Reading papers

During the Christmas holidays I got the chance to read papers that were send to me in the last months. My collection is growing by the week, still some titles are missing but most free papers are now in my crowded office. Last months brought me papers from Australia, Austria, Romania, Spain, Portugal, Switzerland, Slovenia, Germany and South-Africa.

Special thanks for the whole week of Manly Daily copies. The oldest free paper alive, launched in 1906 and now owned by Rupert Murdoch’s News Ltd. The paper missed only one publication day in more than a 100 years. The November week I got, showed a thick tabloid, 48 pages average during weekdays, 92 on Saturday (not including the 80 page real estate special and the 96 page real estate magazine). Almost every day the paper also contained some advertising inserts. Lots of local news and lots of ads, including many classified.

Slovenian new launch Zurnal24 counted 32 pages and is printed in the typical Austrian / Eastern European ‘Kleinzeitung’ format: only slightly bigger than an A4 page. Modern looks, many pictures, short stories and graphs. The paper is available in several local editions, 25% ads which is not bad to start with. Recently the paper also started to distribute a Saturday edition for free. I am not fluent in Slovenian so I cannot say anything about the content. (It was send to me by one of the journalist of a competing paid paper, thanks.)

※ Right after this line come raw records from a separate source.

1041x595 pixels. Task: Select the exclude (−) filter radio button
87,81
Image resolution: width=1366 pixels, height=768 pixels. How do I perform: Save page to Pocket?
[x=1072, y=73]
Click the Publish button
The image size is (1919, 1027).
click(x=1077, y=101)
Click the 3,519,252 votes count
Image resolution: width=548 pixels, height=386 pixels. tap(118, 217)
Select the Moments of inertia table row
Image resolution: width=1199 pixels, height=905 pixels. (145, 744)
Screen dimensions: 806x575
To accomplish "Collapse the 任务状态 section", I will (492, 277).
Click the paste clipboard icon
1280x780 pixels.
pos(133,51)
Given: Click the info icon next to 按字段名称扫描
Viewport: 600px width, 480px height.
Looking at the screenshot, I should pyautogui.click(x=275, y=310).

The fourth Swiss free paper .ch “Die Zeitung der Schweiz” I can read. Competition is high in Switzerland, but news seems hard to get sometimes. Content was rather bland of the copies I saw, too little hard news, no exciting stories on page one. Here also: graphs, short news items and pictures; but in a rather quiet design. Only 4 of 32 pages were devoted to ads, but it was from the first weeks. The paper also has the ‘Kleinzeitung’ size. The life style bits in the middle looked actually better than the news section.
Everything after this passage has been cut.